Point 3:  Does the introduction provide sufficient background and include all relevant references? Can be improved.

Response 3: References to Merkel cell polyomavirus risk (PMID: 28174236) and hepatitis B reactivation were included in the introduction (PMID: 19797507).

 

Point 4:  Are all the cited references relevant to the research? Can be improved.

 

Response 4: References to Merkel cell polyomavirus risk (PMID: 28174236) and hepatitis B reactivation were included in the introduction (PMID: 19797507).

 

Point 5:  Are the methods adequately described? Can be improved.

 

Response 5:

à Item 2.1 and 2.2, materials and methods, were summarized.

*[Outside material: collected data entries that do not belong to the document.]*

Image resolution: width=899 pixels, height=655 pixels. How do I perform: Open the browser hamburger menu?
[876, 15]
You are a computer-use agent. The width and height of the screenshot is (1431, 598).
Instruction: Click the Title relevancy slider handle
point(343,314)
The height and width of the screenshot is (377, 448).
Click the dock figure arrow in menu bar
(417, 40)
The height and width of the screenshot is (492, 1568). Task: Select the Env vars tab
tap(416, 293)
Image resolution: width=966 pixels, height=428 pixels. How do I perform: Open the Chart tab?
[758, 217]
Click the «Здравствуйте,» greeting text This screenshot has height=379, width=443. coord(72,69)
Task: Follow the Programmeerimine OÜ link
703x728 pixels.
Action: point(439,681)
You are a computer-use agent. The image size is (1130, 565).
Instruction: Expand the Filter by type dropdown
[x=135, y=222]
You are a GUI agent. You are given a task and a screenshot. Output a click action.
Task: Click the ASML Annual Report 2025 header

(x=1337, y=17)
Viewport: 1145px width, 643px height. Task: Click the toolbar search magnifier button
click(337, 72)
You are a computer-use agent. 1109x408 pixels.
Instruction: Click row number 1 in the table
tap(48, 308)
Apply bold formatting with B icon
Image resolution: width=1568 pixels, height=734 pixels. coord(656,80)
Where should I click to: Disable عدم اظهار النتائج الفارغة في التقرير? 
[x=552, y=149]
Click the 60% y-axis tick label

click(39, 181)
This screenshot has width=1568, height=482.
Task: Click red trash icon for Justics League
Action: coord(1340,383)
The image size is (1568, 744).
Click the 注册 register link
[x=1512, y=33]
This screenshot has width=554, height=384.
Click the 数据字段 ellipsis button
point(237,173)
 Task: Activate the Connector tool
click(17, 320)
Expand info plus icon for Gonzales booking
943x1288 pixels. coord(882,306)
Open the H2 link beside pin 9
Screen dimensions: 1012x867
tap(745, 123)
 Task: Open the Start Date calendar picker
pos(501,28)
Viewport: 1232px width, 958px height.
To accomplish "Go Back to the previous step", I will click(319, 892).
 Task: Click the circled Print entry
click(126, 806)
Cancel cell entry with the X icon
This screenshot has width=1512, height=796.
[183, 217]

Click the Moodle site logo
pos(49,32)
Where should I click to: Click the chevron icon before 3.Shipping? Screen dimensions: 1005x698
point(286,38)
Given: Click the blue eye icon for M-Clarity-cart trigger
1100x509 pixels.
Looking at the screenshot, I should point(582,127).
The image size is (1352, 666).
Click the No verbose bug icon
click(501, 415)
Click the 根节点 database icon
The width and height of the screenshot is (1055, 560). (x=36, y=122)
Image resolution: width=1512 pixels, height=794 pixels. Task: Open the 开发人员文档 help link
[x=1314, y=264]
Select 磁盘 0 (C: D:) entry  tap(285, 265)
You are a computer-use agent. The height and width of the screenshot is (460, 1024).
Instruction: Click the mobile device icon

à A figure in topic 2.1 and a table in topic 2.6 were inserted to facilitate the readability of the text.

 

Point 6:  Are the results clearly presented? Must be improved.

 

Response 6: We summarize part. of the results. However, as the study covers two types of analyses, between groups and between stimuli in the same group, we think it is important to emphasize the type of result mentioned.

 

Point 7: Are the conclusions supported by the results? Can be improved.

 

Response 7: The conclusion of the study was rewritten.

 

 

Author Response File: Author Response.docx

Round 2

Reviewer 1 Report

No thurther comments.

Reviewer 2 Report

The study can be published

Reviewer 3 Report

The manuscript is improved in this version and fully address my comments.